Ryegrass is the perfect cool-season grass thanks to its quick germination. Once seeded, it takes over and fills in those areas where the bermuda goes dormant. As the temperatures increase, the ryegrass will start to wilt and spring forth bermuda in its place.
The wilting may cause you to start watering the lawn more, making you think it's drying out because of the temperatures. However, adding excess water will only prolong the transition.
If you want your ryegrass transition to be a smooth one, keep these few things in mind as you start the process from ryegrass to bermuda.
5 Steps to Transition from Ryegrass to Bermuda
Monitor the weather.
You don't want to start the transition too early in the spring. Pay close attention to the overnight temperatures. As they become over 65 degrees Fahrenheit on a consistent basis, you can then start the transition without the worry of harming the bermudagrass. It's also important to monitor the temperatures before you start to overseed the areas where the wilting ryegrass is causing bald spots in the lawn.
Reduce your watering frequency.
Some people make the mistake of cutting back on watering completely when transitioning from ryegrass to bermuda. However, doing so will only hurt the bermudagrass. Instead, cut back the water to 70 or 80 percent of what you normally use. That way you're stressing the ryegrass while still supporting the bermuda.
Dethatch and aerate.
Dethatching is important to clear the way for your bermudagrass to grow and develop. Use a dethatcher to rip away the buildup on your lawn. Verticutting will help to open up the lawn and let sunshine reach the germinating bermuda.

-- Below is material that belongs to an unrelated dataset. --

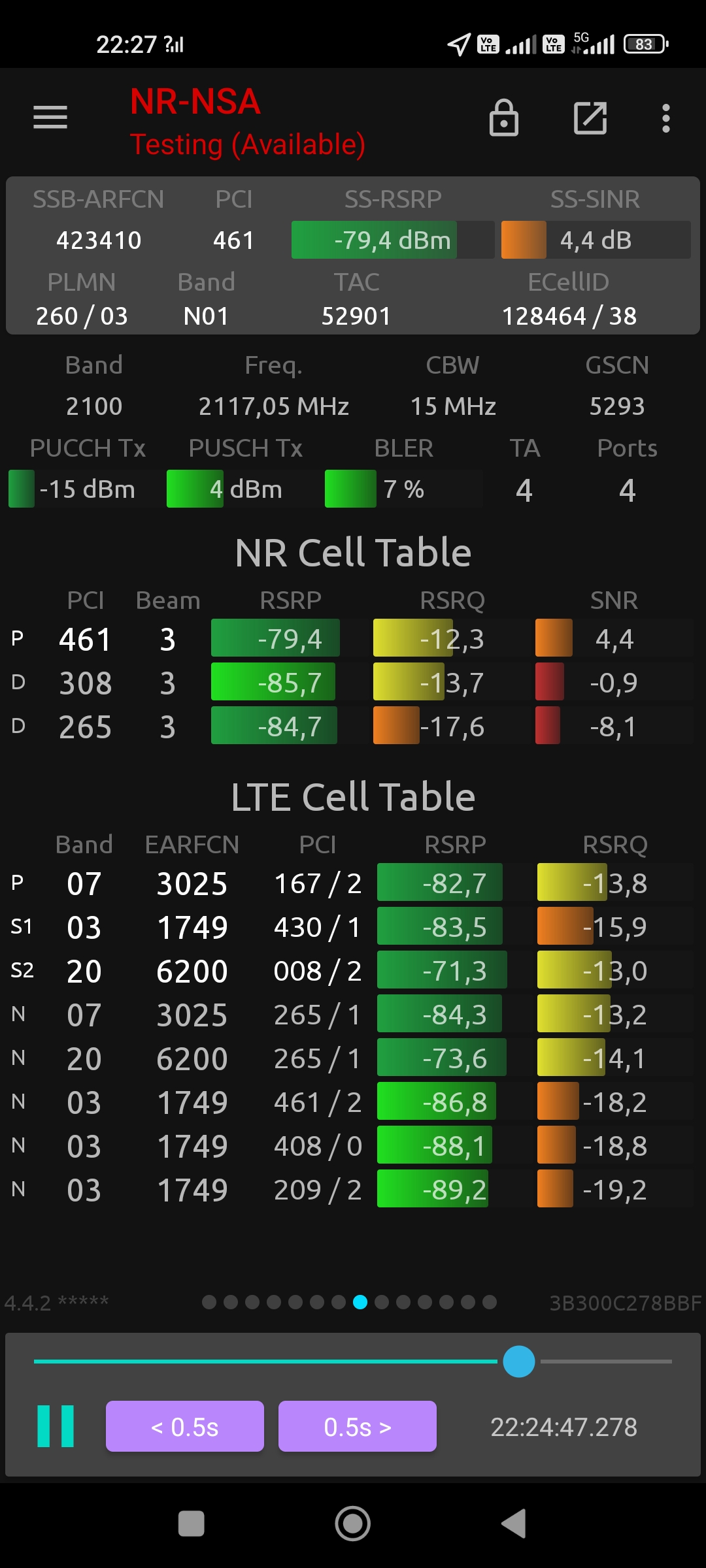Tap the NR-NSA network type title

coord(195,102)
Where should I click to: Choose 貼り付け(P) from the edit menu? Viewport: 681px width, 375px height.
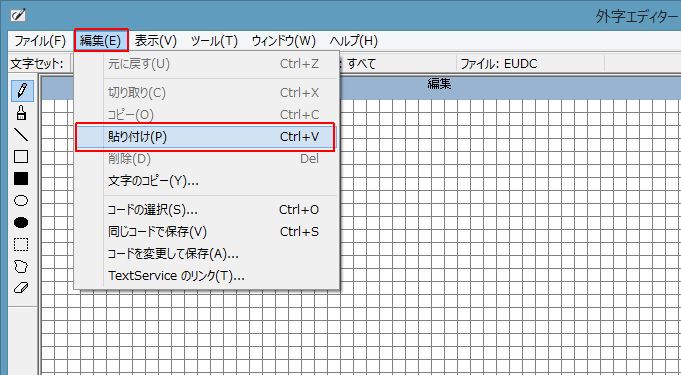(x=205, y=137)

Aeration is also important. Compacted soil makes it hard for water and nutrients to reach the root system, thus preventing the bermuda from growing properly. Make sure to aerate the soil so that the bermuda has all the water and nutrients it needs to grow and flourish in the coming months.

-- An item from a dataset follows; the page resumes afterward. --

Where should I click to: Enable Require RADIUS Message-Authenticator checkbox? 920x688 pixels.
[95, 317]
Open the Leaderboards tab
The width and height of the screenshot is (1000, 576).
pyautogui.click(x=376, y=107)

Increase your mowing frequency.
Start to increase your mowings from once to twice every week. You'll want to set the mower height to 1/2 or 3/4 inches for the best results. This setting will allow for abundant sunshine to help the bermuda grow while also reducing shade for the ryegrass. Ryegrass will continue to flourish in shady areas, so make sure to mow the grass in these areas to an extremely short length to let the bermuda receive as much sunlight as possible.
Once the bermuda starts to show, it's time to increase the watering while also starting a fertilizer program. Use a balanced fertilizer with a high nitrogen and phosphorus load. It will feed the bermuda and allow it to grow at a faster rate.
Enjoy a Successful Ryegrass Transition
The ryegrass will continue to grow into the summer if you don't take the steps to ensure the bermudagrass can grow and thrive. By following the steps above, you'll be able to get a handle on the ryegrass early and enjoy lush, vibrant bermuda until the cooler months.